Pretty much, all the standard pros you’d expect from a virtual environment, and a few SQL specific ones.

Cons:

This is a tough one to admit, but there are a TON of cons to virtualizing SQL if a sysadmin has to deal with it at scale.

  • Troubleshooting just got tougher with a SQL. VMware will now always be suspect for any and all issues.  Some of it is justified, a lot of it not.  Still, trying to prove it’s not a VMware issue is tough.  You’re no longer simply looking at the OS stats, now you have to review the VM host stats, check for things like co-stop, wait, busy, etc.  Were there any noisy neighbors, anything in the VMware logs, etc.
  • Things behave have differently in a virtual world. In a physical world, “stuns” or “waits” don’t happen.  This is related to the above, but basically, for every simplicity that virtualization adds, it at least matches it with an equal or greater complexity.
  • The politics, OH the politics of a virtual SQL environment. If you don’t’ have a great relationship with your SQL team, I would say, don’t virtualize SQL.  It’s just not worth the pain and agony you’re going to go through.  It will only increase finger pointing.
  • DBA’s in charge of sizing VM’s on a virtual host you’re in charge of supporting. This is related to politics, but basically now that DBA’s know they can expand resources, you can bet your hind end your VM’s will get bigger and almost never shrink (we’ve gotten some resources back, so kudos to our DBA’s).  It doesn’t matter if you explain NUMA concerns, co-stop, etc.  It’s nothing more than “I want more CPU” or “I want more memory”.  Then a week later, when you have VM’s stepping on each other’s toes, it will be finger pointing back at you again.  I think what’s mostly happening here, is the DBA’s are focused on the individual server performance, whereas its difficult to convey the multi-server impact.
  • vMotion (host or storage) will cause interruptions.
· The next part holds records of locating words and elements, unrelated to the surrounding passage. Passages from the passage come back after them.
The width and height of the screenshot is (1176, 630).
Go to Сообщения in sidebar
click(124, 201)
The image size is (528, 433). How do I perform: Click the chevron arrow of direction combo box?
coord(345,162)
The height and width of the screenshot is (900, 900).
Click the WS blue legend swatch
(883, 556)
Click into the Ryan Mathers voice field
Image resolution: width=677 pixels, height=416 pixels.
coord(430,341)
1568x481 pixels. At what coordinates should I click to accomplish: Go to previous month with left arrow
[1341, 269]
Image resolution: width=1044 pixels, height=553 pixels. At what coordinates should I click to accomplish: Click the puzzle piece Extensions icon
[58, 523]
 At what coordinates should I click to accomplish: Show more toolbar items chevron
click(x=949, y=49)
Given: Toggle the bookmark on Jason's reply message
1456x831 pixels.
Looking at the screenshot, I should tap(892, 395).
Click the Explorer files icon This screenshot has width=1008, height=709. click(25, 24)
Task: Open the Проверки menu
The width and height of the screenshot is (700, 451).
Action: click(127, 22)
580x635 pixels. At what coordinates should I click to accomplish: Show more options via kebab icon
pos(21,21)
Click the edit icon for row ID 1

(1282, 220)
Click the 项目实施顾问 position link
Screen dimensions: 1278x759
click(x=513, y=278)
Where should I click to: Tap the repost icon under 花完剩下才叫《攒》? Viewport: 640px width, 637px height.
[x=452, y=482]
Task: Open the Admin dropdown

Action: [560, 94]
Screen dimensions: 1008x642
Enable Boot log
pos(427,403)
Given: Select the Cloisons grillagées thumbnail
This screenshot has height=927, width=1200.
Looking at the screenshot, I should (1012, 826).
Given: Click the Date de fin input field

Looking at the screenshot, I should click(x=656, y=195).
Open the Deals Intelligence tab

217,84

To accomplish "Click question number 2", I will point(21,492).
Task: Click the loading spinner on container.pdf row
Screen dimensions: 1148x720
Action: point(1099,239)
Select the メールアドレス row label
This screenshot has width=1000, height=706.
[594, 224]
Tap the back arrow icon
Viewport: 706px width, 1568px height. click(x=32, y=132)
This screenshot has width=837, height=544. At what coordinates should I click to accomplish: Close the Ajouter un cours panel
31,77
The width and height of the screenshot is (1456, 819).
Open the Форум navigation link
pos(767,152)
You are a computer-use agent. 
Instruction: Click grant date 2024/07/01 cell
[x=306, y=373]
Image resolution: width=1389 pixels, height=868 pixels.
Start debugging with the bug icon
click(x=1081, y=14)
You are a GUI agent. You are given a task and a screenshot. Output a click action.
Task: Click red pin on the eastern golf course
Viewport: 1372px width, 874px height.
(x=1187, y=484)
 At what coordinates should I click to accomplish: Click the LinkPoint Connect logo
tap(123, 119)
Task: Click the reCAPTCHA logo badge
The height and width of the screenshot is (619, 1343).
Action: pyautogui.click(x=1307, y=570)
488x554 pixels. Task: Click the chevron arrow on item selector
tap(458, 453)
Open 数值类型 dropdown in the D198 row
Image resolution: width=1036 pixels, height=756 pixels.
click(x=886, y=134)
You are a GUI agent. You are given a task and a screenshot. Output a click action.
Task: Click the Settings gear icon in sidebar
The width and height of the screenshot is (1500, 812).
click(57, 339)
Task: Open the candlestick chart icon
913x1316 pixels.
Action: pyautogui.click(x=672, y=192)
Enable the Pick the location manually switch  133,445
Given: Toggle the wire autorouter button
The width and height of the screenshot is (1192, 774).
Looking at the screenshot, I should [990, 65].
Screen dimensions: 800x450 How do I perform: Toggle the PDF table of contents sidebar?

In a SQL cluster, you will have failovers.  At least that’s my experience.  Despite what VMware puts on their matrix, DON’T plan on using DRS.  Even if you can get the VM’s to migrate without a failover, the applications accessing SQL will slow down.  At least if your SQL VM’s are a decent size.  This was probably the number one disappointment with our SQL environment.
    • Once you can’t rely on DRS, managing VM’s across different hosts becomes a nightmare. You’ll either end up in CPU overload, or memory ballooning. I’ve never seen memory ballooning before virtualizing SQL, and that’s the last application you want to see ballooning and swapping.
    • Since you can’t vmotion VM’s to rebalance the cluster without causing disruptions (save for maybe non-clustered VMs) just keep piling on the struggle.
  • SQL VMware hosts are EXPENSIVE at least when you’re running a good number of big VM’s like we are. We actually maxed out our quad socket servers from a power perspective.  Even if we wanted to do something like add memory it’s not an option.  And when you want to talk about swapping in new hosts, it’s not some cheap 30k host, no it’s a host that probably costs close to 110k if not more.  Adding to that, you’re now tasked with trying to determine if you should stay with the same number of CPU cores, or try to make a case for more CPU cores, which now add SQL licensing costs.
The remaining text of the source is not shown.